The Definition and Call of Job Function¶
In OneFlow, we encapsulate the training, inference and some other tasks into a "job function". The job function is used to connect the user's business logic and the computing resource managed by OneFlow.
In OneFlow, the function decorated by @oneflow.global_function
decorator is the OneFlow's job function
We mainly define the structure of the model and choose the optimization target in job function. In addition, we can also pass some hyperparameters about training and some configuration of the environment to the job function (like the following example: get_train_config()
), OneFlow will manage the memory, GPU and other computing resource according to our configuration.
In this article, we will specifically learn about:
-
how to define and call the job function
-
how to get the return value of job function
The Relationship Between Job Function and Running Process of OneFlow¶
The job function is divided into two phases: definition and call.
It's related to OneFlow's operating mechanism.
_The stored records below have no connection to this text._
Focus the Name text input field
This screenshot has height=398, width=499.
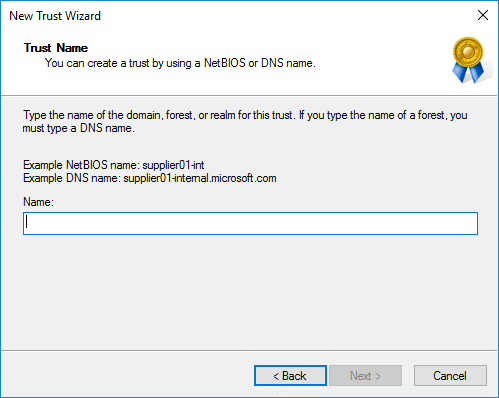click(x=250, y=223)
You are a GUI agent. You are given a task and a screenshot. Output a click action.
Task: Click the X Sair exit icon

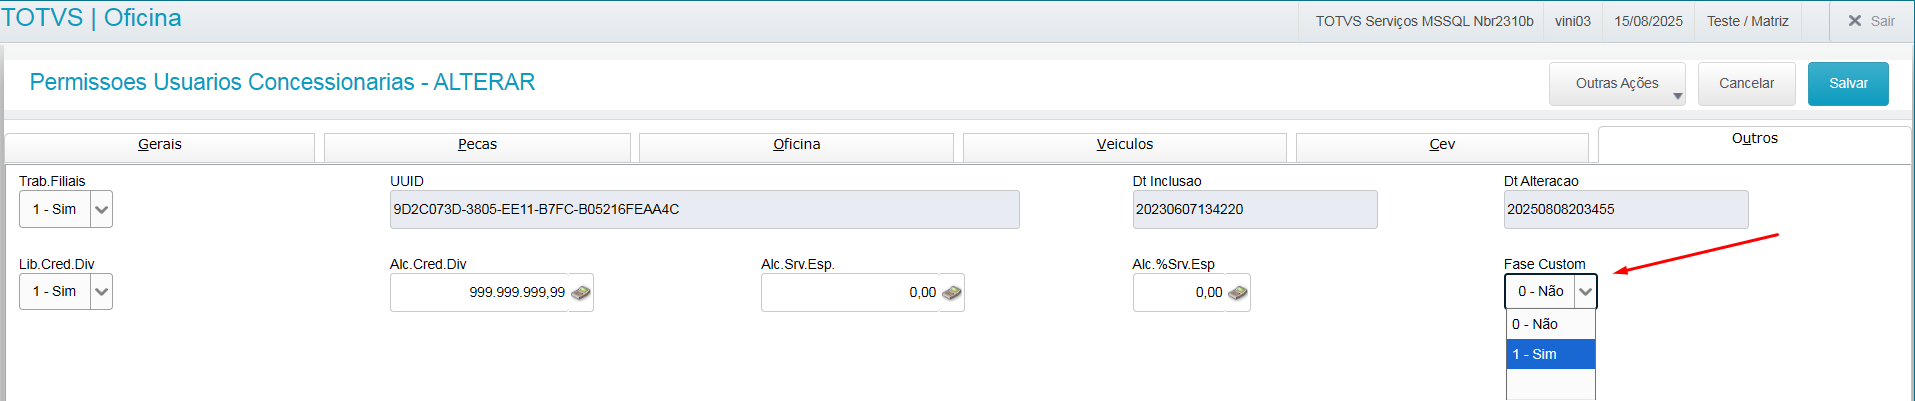[x=1855, y=21]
Briefly, the OneFlow Python layer API simply describes the configuration and the training environment of the model. These information will pass to the C++ backend. After compilation, graph building and so on, the computation graph is obtained. Finally, the job function will be executed in OneFlow runtime.
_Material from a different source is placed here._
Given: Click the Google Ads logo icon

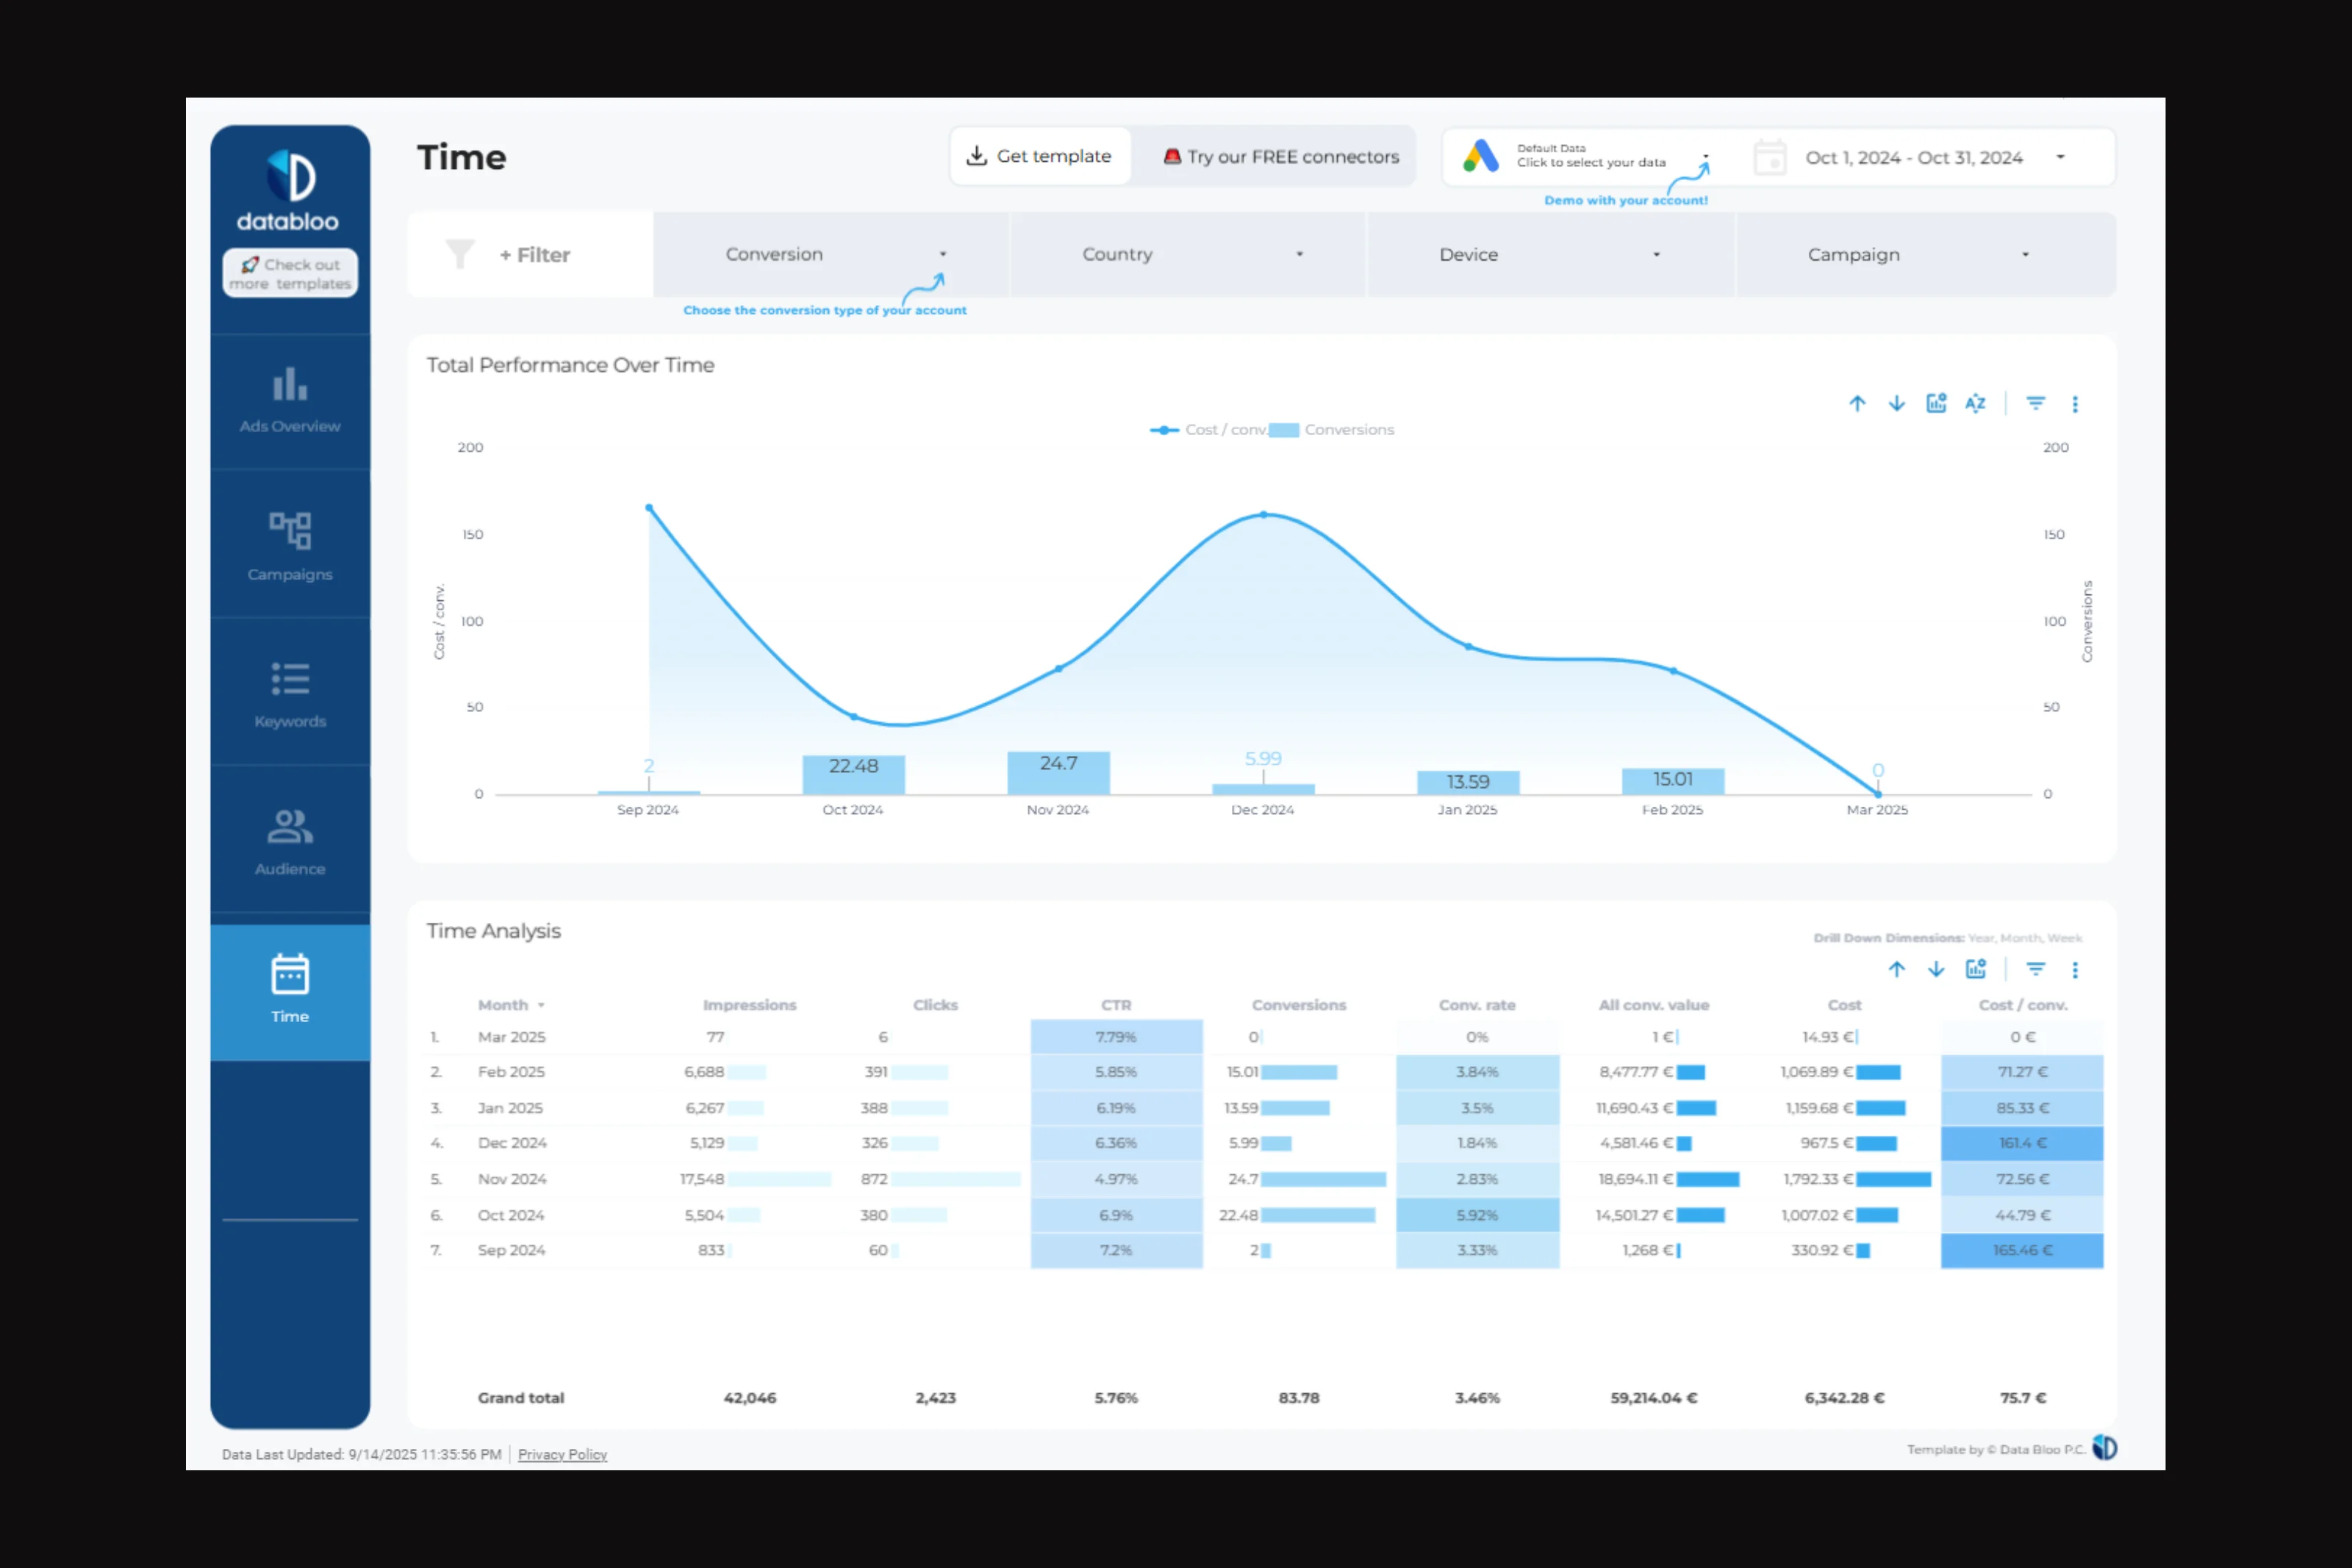Looking at the screenshot, I should click(x=1481, y=157).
The job function describes the model and the training environment. In this phase there's no data. We can only define the shape and data type of the nodes (as known as PlaceHolder) for creating and compiling the computation graph of OneFlow.
The job function will be called after the OneFlow runtime starts. We can pass the data by calling job function and get the results.
We will introduce the definition and calling method of job functions in detail as below.
The Definition of Job Function¶
We encapsulate the model in Python and use oneflow.global_function
to decorate. Then the definition is completed.
The job function mainly describes two things:
-
The structure of model
-
The optimizing target in training phase
In the following code, we build a Multi-Layer Perceptron model and use flow.nn.sparse_softmax_cross_entropy_with_logits
to compute the cross-entropy loss as our optimizing target.
@flow.global_function(type="train")
def train_job(
images: tp.Numpy.Placeholder((BATCH_SIZE, 1, 28, 28), dtype=flow.float),
labels: tp.Numpy.Placeholder((BATCH_SIZE,), dtype=flow.int32),
) -> tp.Callback[tp.Numpy]:
# mlp
initializer = flow.truncated_normal(0.1)
reshape = flow.reshape(images, [images.shape[0], -1])
hidden = flow.layers.dense(
reshape,
512,
activation=flow.nn.relu,
kernel_initializer=initializer,
name="hidden",
)
logits = flow.layers.dense(
hidden, 10, kernel_initializer=initializer, name="output"
)
loss = flow.nn.sparse_softmax_cross_entropy_with_logits(
labels, logits, name="softmax_loss"
)
lr_scheduler = flow.optimizer.PiecewiseConstantScheduler([], [0.1])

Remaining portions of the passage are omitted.